A market collapse follows a predictable sequence of emotions from investors. The first fall causes anxiety (“what’s happening? I don’t understand”), followed by denial (“this isn’t big, just temporary”), then fear (“how bad can this get?”), depression (“OMG my investment value is collapsing”), panic (“I need to sell before it’s all gone”) and finally capitulation when the investor sells everything.
As fund managers, we know the point of final capitulation is a key one. Investors who held their nerve through the fear, depression and panic phases finally sell. When they sell, there are no forced sellers left and the market will inevitably bottom.
This week we have seen capitulation. At times it has felt like investors are getting out at any price. The S&P500 has crashed lower, down an astonishing 12% on Monday alone. I am absolutely not saying that this week is the end of the brutal selling and the final capitulation – no one is smart enough to predict that.
But this week’s sell-off has a sense of bringing us closer to the end, not the start of something new. Markets may well fall further, or they may not. However, what is clear is that a growth KiwiSaver investor should stay the course.
So what can you do to avoid capitulation?

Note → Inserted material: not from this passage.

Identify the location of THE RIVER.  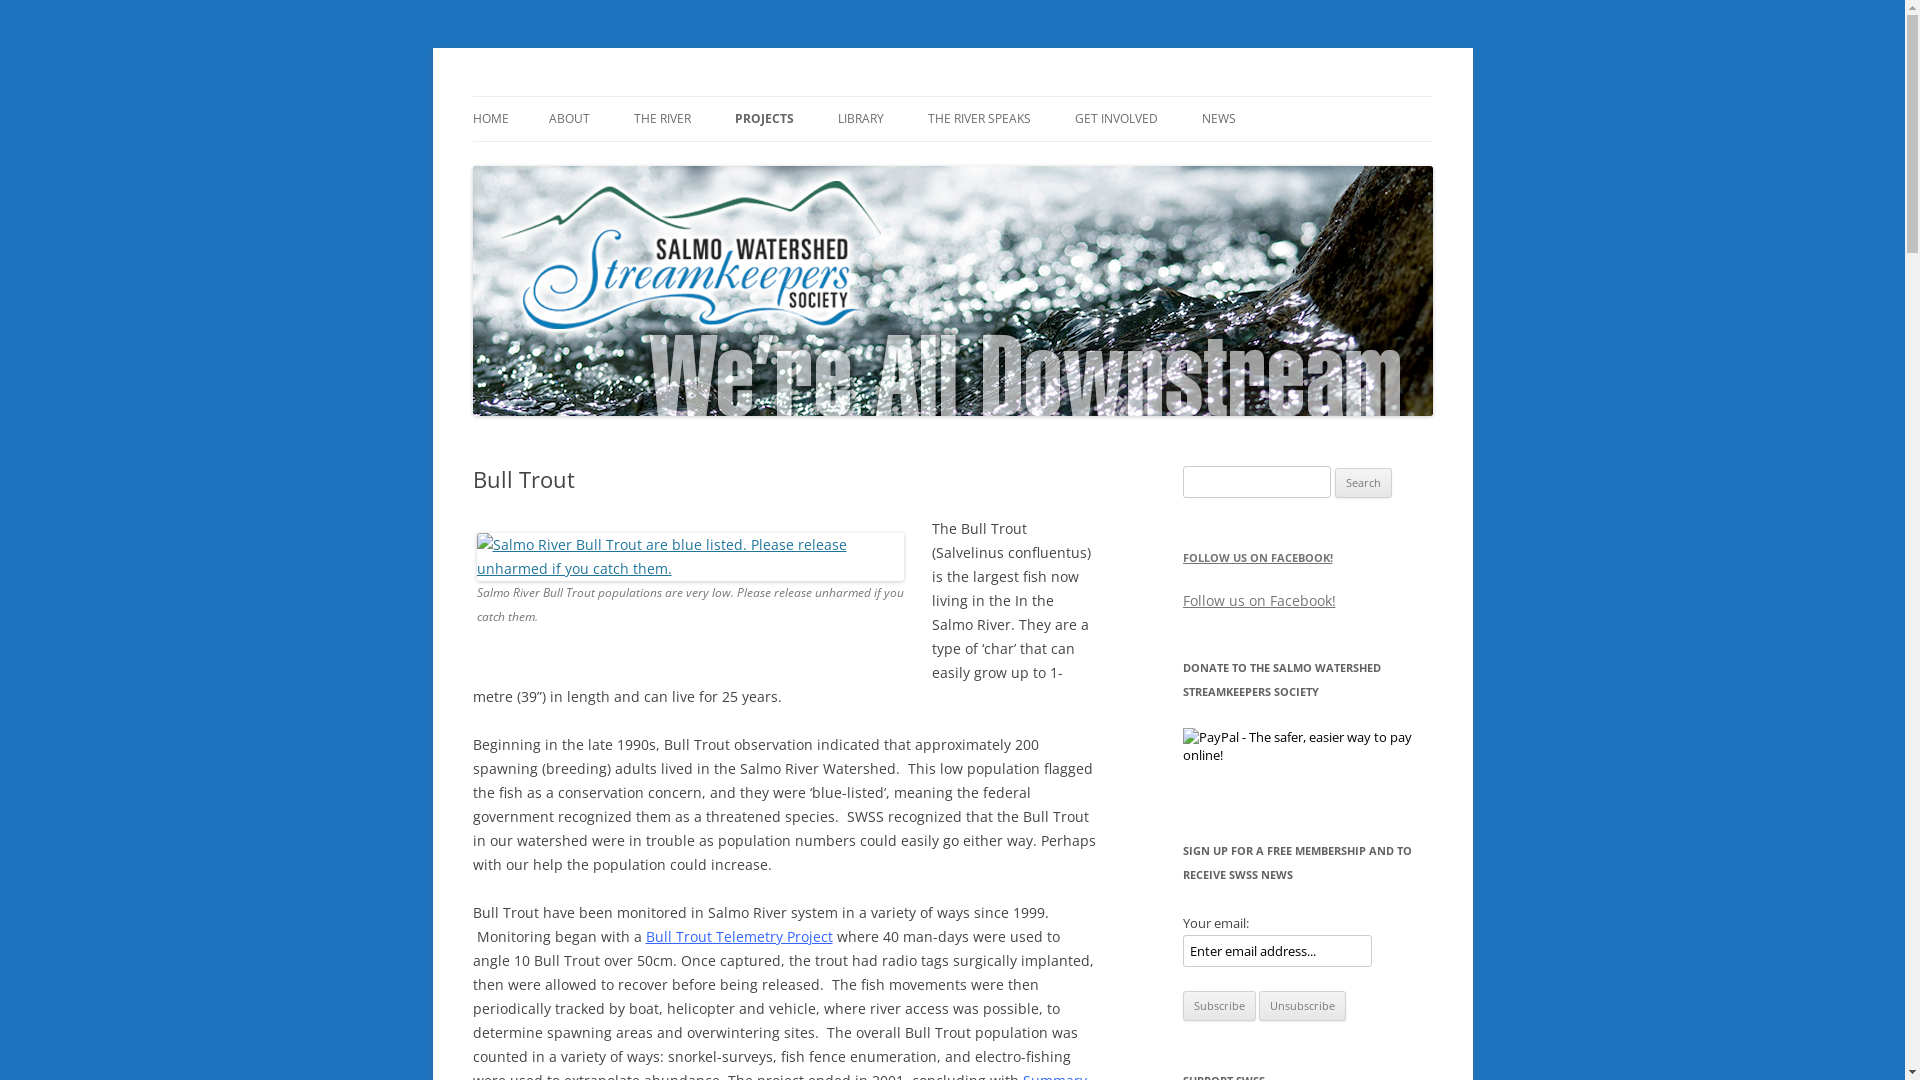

1. Check with your provider that you are in the right fund (ideally you would have done this three months ago). KiwiSaver is about saving for retirement or for a first home. If you are close to buying a house you most likely need capital stability, it’s unlikely you should be in a growth fund. If you have 30 years until you need your KiwiSaver, you absolutely should be in a growth fund.
Over recent days, I have seen a few people switch from conservative to a more risky fund. Is that the move of a genius or an investment clown? We will know in time – my bet is when we look back, we will say they were brave and smart.
2. Don’t check your KiwiSaver balance often. If you don’t need it for 5 or 10 or 20 years you can’t ‘will’ it higher, you need to let it run its course. Over-watching and over-thinking will lead you to the panic I want you to avoid.
3. Remind yourself this month that your contribution from your salary buys more shares – but now you’re buying at cheaper prices. When markets recover, and they will, you will look back and know you bought cheaply.
4. Do not stop your monthly contributions, you are buying cheap now. I know it is impossibly hard, but you need to tell yourself to feel the same excitement with each monthly contribution that comes from buying a long-desired clothing item at a 25% discount.
5. If you are nervous and want to take action, you need to think about whether your manager can effectively take that action for you. A passive manager (one that only invests in index funds) will ride the market up and ride the market down and take no steps to mitigate the losses. An active manager will be turning every dial in front of them – cash holdings, currency exposures, only holding quality stocks and using derivatives – to minimise the downside. Personally, I wouldn’t want to be in a passive fund at the moment.
Markets have a habit of anticipating bad news. An awful lot of bad news is already be priced in. Markets also have a habit of anticipating the recovery, and you cannot predict or pinpoint when the recovery will start.
In 2008 in the midst of the global financial crisis, I woke up each day genuinely worried the entire financial system could collapse. Now I worry more for those growth KiwiSaver investors who give in and capitulate and risk deeply harming their long-term savings.
John Berry is chief executive officer of the CareSaver KiwiSaver Plan (managed by Pathfinder Asset Management). His views in this article are general only and do not constitute recommendations for any particular person to acquire, hold or dispose any fund or financial product.